Copy out the lines in the records below word for word, from the line that contains "coordinates (70, 455)." through the line that contains "What do you see at coordinates (679, 235)", including both of those lines.

**Stored data entries:**
[Start of Attachment]
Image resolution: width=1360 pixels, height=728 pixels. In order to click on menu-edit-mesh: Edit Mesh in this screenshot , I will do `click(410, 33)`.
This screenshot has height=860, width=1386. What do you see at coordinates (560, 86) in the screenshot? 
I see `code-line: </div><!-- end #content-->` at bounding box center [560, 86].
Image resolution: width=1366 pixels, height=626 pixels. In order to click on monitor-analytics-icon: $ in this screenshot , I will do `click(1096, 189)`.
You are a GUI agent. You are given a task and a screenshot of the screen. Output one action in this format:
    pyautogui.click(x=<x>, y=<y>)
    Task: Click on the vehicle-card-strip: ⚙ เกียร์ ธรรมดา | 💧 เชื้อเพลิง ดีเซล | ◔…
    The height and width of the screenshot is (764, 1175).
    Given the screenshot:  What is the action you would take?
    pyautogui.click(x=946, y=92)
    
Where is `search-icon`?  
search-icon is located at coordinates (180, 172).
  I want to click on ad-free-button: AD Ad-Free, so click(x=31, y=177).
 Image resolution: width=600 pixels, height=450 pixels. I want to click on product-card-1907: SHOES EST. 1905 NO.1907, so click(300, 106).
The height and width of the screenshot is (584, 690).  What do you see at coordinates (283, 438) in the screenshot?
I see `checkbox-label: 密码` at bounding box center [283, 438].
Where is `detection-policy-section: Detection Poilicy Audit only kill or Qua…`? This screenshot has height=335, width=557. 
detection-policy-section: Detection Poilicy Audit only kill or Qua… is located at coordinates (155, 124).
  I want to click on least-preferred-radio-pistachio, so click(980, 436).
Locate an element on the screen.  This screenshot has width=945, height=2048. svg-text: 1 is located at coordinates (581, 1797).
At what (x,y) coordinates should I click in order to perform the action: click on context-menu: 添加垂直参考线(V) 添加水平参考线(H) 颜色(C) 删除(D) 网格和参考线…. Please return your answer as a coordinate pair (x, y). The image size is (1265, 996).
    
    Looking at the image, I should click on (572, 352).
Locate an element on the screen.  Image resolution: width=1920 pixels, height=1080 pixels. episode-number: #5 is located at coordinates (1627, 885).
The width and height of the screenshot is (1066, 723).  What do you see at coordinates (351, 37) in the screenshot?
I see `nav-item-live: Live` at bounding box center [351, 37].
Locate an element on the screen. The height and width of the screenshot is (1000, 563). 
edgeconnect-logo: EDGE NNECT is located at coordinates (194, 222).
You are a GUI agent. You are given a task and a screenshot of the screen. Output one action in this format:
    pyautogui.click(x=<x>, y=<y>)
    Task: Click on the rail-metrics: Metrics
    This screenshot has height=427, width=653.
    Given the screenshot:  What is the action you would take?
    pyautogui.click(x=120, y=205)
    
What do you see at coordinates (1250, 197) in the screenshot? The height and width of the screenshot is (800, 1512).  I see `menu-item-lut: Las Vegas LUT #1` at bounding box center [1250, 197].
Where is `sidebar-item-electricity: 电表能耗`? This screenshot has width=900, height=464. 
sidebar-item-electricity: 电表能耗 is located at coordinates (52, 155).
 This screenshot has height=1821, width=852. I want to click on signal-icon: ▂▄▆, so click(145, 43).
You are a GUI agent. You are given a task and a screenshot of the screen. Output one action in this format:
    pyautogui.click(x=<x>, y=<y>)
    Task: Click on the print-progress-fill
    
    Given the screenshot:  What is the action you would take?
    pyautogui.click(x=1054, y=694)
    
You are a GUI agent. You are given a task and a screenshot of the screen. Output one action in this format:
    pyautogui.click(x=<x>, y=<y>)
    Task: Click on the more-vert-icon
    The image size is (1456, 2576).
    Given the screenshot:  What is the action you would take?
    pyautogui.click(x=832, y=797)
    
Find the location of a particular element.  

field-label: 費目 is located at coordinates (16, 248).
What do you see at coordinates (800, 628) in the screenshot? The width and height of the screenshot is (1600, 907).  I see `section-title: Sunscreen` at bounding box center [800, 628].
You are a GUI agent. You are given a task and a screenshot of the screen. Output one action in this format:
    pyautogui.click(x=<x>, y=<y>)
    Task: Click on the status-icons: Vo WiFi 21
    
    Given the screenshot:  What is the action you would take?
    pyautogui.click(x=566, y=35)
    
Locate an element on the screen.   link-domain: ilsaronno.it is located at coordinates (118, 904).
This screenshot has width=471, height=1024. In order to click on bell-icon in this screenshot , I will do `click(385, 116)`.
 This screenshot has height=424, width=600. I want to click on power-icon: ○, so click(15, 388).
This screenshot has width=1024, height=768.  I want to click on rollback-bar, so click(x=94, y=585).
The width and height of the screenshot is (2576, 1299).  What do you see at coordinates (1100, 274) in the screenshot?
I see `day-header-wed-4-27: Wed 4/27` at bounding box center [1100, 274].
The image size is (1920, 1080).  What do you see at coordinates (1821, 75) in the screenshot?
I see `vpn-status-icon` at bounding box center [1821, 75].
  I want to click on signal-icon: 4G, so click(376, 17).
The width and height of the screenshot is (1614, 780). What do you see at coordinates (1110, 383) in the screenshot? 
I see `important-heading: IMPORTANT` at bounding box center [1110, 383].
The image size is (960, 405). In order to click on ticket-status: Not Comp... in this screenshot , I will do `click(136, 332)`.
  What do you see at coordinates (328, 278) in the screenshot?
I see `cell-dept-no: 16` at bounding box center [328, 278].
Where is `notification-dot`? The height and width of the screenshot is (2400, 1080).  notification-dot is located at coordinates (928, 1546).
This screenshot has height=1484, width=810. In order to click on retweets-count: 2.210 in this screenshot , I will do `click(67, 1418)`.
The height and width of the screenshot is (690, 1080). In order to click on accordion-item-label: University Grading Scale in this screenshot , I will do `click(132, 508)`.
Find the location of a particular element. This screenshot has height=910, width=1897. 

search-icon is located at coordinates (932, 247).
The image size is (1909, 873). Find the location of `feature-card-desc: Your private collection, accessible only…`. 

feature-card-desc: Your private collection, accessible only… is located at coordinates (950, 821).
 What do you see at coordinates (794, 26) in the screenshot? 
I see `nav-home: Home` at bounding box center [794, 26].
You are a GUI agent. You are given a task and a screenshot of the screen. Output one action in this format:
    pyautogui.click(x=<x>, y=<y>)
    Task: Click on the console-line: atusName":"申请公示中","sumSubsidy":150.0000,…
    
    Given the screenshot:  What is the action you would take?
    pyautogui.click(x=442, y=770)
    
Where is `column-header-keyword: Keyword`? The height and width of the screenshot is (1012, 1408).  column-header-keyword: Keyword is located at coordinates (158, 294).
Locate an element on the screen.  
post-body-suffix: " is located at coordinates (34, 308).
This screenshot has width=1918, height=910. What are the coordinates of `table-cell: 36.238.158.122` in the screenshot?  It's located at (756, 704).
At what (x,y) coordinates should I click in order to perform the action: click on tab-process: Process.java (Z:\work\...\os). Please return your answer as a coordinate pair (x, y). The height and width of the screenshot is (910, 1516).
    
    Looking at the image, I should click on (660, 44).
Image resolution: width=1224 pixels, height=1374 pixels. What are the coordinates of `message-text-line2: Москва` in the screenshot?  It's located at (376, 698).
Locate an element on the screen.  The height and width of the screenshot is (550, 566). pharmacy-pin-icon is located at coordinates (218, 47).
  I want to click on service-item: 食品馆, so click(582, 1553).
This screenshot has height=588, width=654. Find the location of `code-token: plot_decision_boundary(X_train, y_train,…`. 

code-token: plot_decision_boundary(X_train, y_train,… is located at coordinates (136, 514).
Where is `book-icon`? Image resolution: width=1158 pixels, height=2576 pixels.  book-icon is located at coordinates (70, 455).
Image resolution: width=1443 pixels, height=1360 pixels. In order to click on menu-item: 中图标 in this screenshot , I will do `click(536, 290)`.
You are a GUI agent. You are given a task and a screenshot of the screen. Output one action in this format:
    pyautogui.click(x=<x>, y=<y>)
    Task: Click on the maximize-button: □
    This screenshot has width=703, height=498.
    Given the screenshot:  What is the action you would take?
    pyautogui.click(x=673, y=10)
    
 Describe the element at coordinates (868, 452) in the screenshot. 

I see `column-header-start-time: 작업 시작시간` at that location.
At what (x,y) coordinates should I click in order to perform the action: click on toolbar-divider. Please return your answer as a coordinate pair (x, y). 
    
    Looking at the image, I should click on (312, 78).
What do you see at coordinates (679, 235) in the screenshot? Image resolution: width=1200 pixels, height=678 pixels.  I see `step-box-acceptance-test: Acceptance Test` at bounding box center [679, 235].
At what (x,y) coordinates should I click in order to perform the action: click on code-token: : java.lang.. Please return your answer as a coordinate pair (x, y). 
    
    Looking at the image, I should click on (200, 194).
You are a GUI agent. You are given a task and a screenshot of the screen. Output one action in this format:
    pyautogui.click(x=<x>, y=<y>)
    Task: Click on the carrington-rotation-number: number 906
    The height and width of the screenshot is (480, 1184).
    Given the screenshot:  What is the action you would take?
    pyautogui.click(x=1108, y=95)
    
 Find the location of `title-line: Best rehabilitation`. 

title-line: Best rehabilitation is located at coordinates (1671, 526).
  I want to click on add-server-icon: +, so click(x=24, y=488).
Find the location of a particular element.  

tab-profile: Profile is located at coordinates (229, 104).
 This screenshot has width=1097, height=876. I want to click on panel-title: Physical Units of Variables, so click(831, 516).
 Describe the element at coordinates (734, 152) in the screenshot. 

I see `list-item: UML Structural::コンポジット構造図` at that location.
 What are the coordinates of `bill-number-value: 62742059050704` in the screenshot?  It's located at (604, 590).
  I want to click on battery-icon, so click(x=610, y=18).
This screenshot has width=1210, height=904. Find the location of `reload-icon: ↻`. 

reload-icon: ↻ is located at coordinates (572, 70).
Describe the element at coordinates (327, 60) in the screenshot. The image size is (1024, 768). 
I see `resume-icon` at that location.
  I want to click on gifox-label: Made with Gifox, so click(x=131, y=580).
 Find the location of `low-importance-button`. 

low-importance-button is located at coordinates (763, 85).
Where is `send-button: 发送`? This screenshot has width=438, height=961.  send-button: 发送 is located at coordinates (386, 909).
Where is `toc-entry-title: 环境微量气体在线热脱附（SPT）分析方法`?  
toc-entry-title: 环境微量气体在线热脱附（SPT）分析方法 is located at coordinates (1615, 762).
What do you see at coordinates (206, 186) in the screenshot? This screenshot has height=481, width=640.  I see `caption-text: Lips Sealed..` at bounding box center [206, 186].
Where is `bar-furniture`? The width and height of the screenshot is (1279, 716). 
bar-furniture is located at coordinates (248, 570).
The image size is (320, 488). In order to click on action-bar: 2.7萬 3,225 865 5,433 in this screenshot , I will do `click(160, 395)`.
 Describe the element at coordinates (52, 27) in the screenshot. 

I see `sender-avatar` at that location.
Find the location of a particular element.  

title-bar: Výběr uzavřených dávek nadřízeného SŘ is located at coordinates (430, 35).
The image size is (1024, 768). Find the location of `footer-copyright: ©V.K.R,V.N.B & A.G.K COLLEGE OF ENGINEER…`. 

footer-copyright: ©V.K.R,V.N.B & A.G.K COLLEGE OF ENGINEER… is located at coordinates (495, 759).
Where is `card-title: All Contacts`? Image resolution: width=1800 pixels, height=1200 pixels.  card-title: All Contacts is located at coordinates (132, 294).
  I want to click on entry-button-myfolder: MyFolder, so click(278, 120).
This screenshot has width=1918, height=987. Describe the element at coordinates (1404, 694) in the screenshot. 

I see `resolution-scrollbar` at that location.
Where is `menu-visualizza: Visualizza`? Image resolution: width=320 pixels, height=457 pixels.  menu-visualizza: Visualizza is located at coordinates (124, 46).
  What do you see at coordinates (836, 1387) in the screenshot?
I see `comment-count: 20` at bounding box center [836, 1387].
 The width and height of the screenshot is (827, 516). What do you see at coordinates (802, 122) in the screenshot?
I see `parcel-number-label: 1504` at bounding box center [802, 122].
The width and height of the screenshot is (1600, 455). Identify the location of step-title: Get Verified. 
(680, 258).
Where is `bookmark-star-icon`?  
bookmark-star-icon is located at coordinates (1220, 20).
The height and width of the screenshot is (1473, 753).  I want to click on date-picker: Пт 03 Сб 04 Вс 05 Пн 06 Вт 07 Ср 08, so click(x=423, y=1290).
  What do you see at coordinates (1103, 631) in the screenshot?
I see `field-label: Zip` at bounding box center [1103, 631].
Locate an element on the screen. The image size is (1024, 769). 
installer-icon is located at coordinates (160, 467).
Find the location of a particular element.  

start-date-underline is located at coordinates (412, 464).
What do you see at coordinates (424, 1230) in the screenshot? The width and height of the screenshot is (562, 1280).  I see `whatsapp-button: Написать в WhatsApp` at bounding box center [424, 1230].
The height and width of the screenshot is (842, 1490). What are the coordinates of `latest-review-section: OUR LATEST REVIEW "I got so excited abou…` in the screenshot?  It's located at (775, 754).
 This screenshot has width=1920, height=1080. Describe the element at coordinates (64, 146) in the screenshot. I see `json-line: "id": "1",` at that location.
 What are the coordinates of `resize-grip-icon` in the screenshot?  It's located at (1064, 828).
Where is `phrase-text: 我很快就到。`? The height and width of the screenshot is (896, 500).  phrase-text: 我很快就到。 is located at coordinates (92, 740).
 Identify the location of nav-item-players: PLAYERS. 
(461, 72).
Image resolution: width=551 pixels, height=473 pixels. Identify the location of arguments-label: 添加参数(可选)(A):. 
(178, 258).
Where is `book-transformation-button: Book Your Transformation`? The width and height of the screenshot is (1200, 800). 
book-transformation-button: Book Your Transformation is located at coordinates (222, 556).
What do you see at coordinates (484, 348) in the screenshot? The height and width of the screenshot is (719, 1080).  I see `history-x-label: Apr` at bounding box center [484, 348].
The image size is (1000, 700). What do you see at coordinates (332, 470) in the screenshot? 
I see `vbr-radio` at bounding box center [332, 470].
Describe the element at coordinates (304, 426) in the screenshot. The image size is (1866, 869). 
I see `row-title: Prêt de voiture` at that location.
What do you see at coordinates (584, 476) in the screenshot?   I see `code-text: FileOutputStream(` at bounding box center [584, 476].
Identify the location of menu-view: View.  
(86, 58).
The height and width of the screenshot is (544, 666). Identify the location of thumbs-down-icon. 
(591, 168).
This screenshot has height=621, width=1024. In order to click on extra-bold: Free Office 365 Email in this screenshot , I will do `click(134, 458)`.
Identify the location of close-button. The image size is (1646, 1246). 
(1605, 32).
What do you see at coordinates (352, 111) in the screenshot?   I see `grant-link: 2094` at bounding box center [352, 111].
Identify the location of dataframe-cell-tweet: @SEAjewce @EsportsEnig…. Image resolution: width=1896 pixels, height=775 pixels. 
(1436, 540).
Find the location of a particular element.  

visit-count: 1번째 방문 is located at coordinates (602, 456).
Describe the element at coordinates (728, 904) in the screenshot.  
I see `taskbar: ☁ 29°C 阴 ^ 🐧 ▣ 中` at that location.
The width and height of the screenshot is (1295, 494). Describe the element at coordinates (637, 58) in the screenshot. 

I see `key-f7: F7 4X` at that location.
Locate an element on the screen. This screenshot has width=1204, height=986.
[End of Attachment]
**Expected answer:**
Where is `book-icon`? Image resolution: width=1158 pixels, height=2576 pixels.  book-icon is located at coordinates (70, 455).
Image resolution: width=1443 pixels, height=1360 pixels. In order to click on menu-item: 中图标 in this screenshot , I will do `click(536, 290)`.
You are a GUI agent. You are given a task and a screenshot of the screen. Output one action in this format:
    pyautogui.click(x=<x>, y=<y>)
    Task: Click on the maximize-button: □
    This screenshot has width=703, height=498.
    Given the screenshot:  What is the action you would take?
    pyautogui.click(x=673, y=10)
    
 Describe the element at coordinates (868, 452) in the screenshot. 

I see `column-header-start-time: 작업 시작시간` at that location.
At what (x,y) coordinates should I click in order to perform the action: click on toolbar-divider. Please return your answer as a coordinate pair (x, y). 
    
    Looking at the image, I should click on (312, 78).
What do you see at coordinates (679, 235) in the screenshot? Image resolution: width=1200 pixels, height=678 pixels.  I see `step-box-acceptance-test: Acceptance Test` at bounding box center [679, 235].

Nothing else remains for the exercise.